Several of the biggest ransomware incidents resulted in local governments leaning on their states for support, such as an attack last July in which numerous school districts across Louisiana were hit just a few weeks before the start of classes, prompting Gov. John Bel Edwards to declare a statewide emergency. That decision triggered deployment of the state’s cybersecurity response team, a group that includes members of the Office of Technology Services, the Governor’s Office of Homeland Security, Louisiana State Police and the National Guard. A similar situation followed last August in Texas, when 23 local governments were infected at once, triggering another multi-agency response.
Those episodes serve as examples because Louisiana and Texas had previously put into place mechanisms that allow state resources to assist a local emergency. Yet some IT agencies, the report states, “have little to no engagement with their local counterparts” on cybersecurity. A 2019 survey of NASCIO’s membership did find that 65 percent of states are providing security infrastructure and services to their local governments, including elements like endpoint detection, cyber hygiene training and incident response.
But, the document continues, the conversations around cybersecurity need to expand beyond CIOs and chief information officers. Only 31 percent of states have formal campaigns to make their localities aware of their cybersecurity offerings, the same NASCIO survey found.
“We always say cyber is a team sport,” said Meredith Ward, NASCIO’s policy and research director, and one of the report’s authors. “A message that we’re trying to get through to these folks is that silos of excellence don’t really work. It’s an issue that touches everything in the states.”
The report lists 13 states where statewide and local authorities are engaging each other more on cybersecurity matters. Along with Louisiana and Texas, it includes states such as Michigan, which has recruited a volunteer Cyber Civilian Corps to assist in responses to attacks against state or local networks, and is relaunching a “CISO-as-a-service” program for small jurisdictions that can’t afford full-time IT security staffs. It also includes New Jersey, where a statewide fusion center, modeled after the National Cybersecurity and Communications Integration Center, distributes advisories and alerts to government, businesses and residents. Also included is North Carolina, where new legislation year requires county and municipal agencies to report cybersecurity incidents to the state Department of Information Technology.

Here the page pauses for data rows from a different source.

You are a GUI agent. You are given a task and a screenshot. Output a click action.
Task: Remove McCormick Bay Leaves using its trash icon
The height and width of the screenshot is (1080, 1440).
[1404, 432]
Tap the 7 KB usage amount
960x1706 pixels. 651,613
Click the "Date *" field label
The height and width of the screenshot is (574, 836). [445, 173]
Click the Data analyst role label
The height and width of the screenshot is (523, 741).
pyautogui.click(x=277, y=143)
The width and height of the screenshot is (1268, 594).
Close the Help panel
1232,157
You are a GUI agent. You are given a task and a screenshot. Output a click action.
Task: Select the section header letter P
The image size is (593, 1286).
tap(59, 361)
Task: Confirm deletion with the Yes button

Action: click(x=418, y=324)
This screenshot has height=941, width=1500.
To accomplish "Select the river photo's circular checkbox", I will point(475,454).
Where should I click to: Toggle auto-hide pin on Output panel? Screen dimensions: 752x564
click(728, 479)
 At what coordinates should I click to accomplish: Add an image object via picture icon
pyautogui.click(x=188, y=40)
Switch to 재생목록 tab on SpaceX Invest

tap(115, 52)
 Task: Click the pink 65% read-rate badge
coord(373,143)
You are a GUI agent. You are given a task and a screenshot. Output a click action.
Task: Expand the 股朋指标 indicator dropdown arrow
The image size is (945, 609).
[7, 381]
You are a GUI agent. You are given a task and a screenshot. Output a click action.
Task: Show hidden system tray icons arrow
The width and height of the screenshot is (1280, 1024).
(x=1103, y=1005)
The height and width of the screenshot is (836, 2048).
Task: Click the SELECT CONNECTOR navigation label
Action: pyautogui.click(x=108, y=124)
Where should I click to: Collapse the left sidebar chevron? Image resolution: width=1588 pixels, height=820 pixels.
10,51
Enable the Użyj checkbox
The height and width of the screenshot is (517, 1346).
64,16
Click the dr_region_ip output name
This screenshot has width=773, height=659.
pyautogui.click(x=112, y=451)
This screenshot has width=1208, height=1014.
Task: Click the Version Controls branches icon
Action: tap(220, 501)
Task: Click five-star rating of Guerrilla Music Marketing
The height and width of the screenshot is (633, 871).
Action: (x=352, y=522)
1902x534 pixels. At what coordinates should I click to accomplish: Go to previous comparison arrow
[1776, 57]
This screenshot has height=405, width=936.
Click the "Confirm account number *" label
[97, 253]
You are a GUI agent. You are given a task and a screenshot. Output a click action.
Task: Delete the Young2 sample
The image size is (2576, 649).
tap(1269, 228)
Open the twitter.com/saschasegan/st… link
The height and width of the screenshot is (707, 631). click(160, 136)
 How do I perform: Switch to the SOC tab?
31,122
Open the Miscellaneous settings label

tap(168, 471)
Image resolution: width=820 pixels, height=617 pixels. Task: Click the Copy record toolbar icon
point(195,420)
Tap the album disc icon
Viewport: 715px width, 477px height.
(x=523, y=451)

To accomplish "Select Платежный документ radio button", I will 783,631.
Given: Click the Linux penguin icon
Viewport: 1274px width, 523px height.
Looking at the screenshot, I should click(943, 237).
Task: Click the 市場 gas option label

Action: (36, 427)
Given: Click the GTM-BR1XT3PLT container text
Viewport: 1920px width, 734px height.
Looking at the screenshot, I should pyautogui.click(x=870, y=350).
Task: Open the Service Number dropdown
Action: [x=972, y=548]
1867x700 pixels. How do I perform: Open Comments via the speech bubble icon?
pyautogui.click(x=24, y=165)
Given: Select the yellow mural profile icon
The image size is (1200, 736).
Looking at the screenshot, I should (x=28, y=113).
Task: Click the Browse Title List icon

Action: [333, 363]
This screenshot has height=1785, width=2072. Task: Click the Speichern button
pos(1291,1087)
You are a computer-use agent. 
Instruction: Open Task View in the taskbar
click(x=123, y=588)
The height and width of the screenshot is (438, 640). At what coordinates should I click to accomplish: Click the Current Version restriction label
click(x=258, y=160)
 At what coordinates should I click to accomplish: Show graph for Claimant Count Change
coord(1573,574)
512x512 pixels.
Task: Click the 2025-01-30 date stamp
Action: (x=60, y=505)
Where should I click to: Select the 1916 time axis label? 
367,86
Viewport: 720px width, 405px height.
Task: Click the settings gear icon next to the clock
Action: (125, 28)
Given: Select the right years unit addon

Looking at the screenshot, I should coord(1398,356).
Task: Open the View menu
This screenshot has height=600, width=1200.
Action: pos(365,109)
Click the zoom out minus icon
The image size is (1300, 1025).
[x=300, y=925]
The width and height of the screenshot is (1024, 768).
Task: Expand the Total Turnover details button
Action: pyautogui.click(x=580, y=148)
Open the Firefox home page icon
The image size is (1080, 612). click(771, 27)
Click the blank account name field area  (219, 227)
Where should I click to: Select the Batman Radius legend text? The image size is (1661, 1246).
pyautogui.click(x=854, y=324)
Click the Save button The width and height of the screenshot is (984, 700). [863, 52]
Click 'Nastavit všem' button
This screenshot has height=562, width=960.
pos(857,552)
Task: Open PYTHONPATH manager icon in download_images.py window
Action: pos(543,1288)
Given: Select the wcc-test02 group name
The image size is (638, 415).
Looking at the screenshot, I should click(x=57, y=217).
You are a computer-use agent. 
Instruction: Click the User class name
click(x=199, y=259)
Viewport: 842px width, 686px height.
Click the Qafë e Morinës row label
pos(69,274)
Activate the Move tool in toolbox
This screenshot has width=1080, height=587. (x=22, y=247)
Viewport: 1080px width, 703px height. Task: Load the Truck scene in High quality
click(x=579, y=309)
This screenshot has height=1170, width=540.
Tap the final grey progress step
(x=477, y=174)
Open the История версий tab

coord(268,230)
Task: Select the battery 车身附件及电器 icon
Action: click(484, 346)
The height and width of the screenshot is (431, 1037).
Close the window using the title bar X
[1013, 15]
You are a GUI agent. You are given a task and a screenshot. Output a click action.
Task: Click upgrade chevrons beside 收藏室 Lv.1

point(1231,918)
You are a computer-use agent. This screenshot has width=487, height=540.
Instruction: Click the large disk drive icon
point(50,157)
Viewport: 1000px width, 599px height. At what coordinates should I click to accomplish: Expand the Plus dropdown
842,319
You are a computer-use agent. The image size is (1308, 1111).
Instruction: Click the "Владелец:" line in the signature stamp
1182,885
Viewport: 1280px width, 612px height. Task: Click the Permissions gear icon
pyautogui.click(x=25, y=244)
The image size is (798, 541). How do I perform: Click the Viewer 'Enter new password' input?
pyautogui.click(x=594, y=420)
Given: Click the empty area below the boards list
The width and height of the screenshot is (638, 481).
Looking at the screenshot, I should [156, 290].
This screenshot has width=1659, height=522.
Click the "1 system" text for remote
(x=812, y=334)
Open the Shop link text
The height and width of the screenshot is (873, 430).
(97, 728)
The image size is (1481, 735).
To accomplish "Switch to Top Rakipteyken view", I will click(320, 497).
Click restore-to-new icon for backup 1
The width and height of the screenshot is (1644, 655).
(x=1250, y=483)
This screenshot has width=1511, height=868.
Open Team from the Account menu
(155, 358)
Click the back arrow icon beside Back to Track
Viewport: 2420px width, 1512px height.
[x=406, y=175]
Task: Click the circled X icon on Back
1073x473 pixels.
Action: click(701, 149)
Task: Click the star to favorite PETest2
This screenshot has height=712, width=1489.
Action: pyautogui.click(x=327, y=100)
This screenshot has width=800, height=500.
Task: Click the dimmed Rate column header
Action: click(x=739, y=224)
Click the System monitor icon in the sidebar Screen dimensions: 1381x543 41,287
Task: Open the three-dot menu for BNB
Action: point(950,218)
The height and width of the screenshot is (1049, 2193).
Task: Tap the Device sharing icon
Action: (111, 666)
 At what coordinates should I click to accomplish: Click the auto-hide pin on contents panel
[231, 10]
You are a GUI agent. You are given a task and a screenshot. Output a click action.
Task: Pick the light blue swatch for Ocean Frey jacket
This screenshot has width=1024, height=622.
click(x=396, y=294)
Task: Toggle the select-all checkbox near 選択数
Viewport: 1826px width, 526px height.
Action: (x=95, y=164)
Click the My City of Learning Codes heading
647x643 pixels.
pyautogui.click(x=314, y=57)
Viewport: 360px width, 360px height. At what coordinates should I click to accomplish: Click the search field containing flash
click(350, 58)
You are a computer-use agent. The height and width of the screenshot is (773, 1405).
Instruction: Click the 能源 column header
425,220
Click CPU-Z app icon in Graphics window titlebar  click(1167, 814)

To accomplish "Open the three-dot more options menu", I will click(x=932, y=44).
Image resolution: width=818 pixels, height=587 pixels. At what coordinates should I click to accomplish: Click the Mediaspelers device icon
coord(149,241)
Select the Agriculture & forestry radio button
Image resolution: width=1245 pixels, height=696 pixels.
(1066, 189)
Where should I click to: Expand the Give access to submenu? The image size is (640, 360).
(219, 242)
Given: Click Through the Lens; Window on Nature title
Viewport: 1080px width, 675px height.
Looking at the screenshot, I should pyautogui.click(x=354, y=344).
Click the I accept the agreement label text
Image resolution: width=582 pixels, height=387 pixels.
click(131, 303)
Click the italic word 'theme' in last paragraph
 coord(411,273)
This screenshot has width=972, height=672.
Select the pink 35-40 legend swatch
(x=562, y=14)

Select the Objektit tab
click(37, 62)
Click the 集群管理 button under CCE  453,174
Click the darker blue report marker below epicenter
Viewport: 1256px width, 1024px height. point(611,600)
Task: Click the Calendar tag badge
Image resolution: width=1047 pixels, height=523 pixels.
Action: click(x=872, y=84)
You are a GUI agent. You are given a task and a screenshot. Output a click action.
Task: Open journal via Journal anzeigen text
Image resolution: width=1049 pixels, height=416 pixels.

While some states have been able to take a more top-down approach — like North Dakota, where the IT agency handles information security for all public-sector institutions from the state Capitol to local libraries — the NASCIO-NGA report focuses more on programs that promote collaboration and conversation. Most states’ IT organizations don’t have statutory authority to call the shots for counties and cities, but they can share tips and best practices, and create channels for local governments to call for aid when they’ve suffered a cyberattack.
“It’s heavy on relationship building,” Ward said. “That doesn’t have to be a statute. I want to make sure we know each other.”